(What you need to do): Each entry, as given, must be output unchanged.

(Source information):
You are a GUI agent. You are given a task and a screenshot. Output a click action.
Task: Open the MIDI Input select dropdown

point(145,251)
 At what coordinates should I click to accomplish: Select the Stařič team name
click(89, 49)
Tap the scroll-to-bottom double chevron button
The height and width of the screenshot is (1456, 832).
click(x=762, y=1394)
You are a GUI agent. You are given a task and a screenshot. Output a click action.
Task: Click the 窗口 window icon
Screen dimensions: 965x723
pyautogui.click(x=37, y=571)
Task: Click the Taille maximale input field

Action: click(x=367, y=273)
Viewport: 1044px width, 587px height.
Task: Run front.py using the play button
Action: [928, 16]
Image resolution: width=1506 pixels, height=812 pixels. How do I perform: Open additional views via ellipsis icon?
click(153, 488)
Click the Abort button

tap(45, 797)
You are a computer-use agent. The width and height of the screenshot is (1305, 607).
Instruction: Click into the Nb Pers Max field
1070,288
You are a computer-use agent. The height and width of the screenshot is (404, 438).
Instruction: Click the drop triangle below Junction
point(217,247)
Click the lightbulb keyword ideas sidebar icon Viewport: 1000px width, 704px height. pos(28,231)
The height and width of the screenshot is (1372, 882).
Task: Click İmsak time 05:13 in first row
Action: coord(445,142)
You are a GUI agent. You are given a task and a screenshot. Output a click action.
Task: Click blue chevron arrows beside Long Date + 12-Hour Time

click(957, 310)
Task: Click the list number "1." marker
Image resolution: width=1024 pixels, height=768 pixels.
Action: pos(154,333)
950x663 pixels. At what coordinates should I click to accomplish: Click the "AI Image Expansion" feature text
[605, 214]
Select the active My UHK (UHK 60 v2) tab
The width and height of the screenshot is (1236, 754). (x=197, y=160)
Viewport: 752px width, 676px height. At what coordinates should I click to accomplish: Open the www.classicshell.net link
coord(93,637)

(Finished exercise):
You are a GUI agent. You are given a task and a screenshot. Output a click action.
Task: Open the MIDI Input select dropdown

point(145,251)
 At what coordinates should I click to accomplish: Select the Stařič team name
click(89, 49)
Tap the scroll-to-bottom double chevron button
The height and width of the screenshot is (1456, 832).
click(x=762, y=1394)
You are a GUI agent. You are given a task and a screenshot. Output a click action.
Task: Click the 窗口 window icon
Screen dimensions: 965x723
pyautogui.click(x=37, y=571)
Task: Click the Taille maximale input field

Action: click(x=367, y=273)
Viewport: 1044px width, 587px height.
Task: Run front.py using the play button
Action: [928, 16]
Image resolution: width=1506 pixels, height=812 pixels. How do I perform: Open additional views via ellipsis icon?
click(153, 488)
Click the Abort button

tap(45, 797)
You are a computer-use agent. The width and height of the screenshot is (1305, 607).
Instruction: Click into the Nb Pers Max field
1070,288
You are a computer-use agent. The height and width of the screenshot is (404, 438).
Instruction: Click the drop triangle below Junction
point(217,247)
Click the lightbulb keyword ideas sidebar icon Viewport: 1000px width, 704px height. pos(28,231)
The height and width of the screenshot is (1372, 882).
Task: Click İmsak time 05:13 in first row
Action: coord(445,142)
You are a GUI agent. You are given a task and a screenshot. Output a click action.
Task: Click blue chevron arrows beside Long Date + 12-Hour Time

click(957, 310)
Task: Click the list number "1." marker
Image resolution: width=1024 pixels, height=768 pixels.
Action: pos(154,333)
950x663 pixels. At what coordinates should I click to accomplish: Click the "AI Image Expansion" feature text
[605, 214]
Select the active My UHK (UHK 60 v2) tab
The width and height of the screenshot is (1236, 754). (x=197, y=160)
Viewport: 752px width, 676px height. At what coordinates should I click to accomplish: Open the www.classicshell.net link
coord(93,637)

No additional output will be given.